Pennsylvania officials on Monday published an agenda for how the commonwealth plans to make use of upward of $100 million in federal broadband plans coming from last year’s infrastructure spending law.
The plan, according to Gov. Tom Wolf’s office, is meant to both assess the current state of Pennsylvania’s broadband capacity and its preparations for potentially hundreds of millions of dollars it’ll receive over the next five years through the Biden administration’s “Internet for All” program — the $45 billion fund created as part of the infrastructure law.
The broadband plan outlines four areas of concern for internet accessibility in Pennsylvania: digital literacy, device access, digital equity and affordability and overall broadband availability. According to the Pennsylvania Broadband Development Authority, between 640,000 and 800,000 residents — up to 5% of the commonwealth’s population — lack access to high-speed internet as defined by the FCC: a connection with a download speed of 25 megabits per second and uploads of 3 Mbps.
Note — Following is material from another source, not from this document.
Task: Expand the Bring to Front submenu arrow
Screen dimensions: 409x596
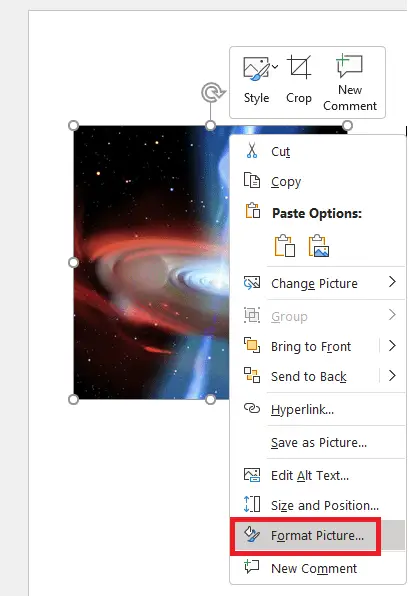Action: (392, 346)
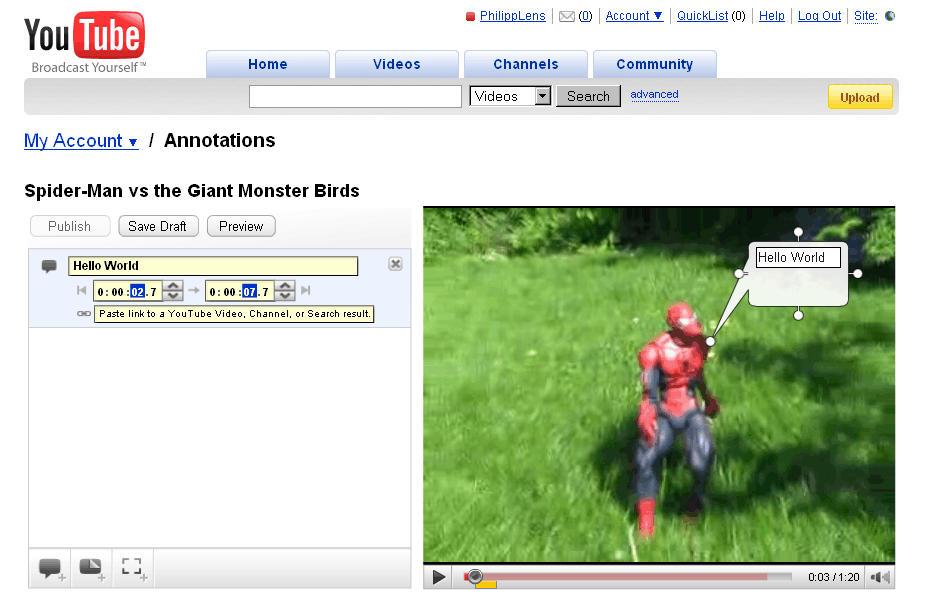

An even greater number are considered “underserved” when using the faster benchmarks the FCC proposed earlier this year.
When device-access and affordability issues are factored in, the authority estimated that as much as one-quarter of Pennsylvania households — including 35% of Black households — have either not subscribed to high-speed internet service or have the skills to use it.
“Broadband is as essential today as electricity and water,” Wolf, who leaves office next January, said in a press release. “This plan will ensure consistent, affordable, quality statewide broadband to keep children learning, businesses growing, and opportunities abounding for all Pennsylvanians.”
The Pennsylvania plan urges officials to focus on several goals, including reducing regulatory obstacles to new deployment without disrupting natural resources or communities, building up a workforce robust enough to install and support new high-speed infrastructure and maintaining accurate data on unserved and underserved locations — ideally through the use of geospatial data.
Like other states, Pennsylvania is currently in the depths of challenging the FCC’s new nationwide broadband coverage maps, which are based on geocoded location data. That process is expected to wrap up by Jan. 13, with states scheduled to receive their full broadband grants by next June.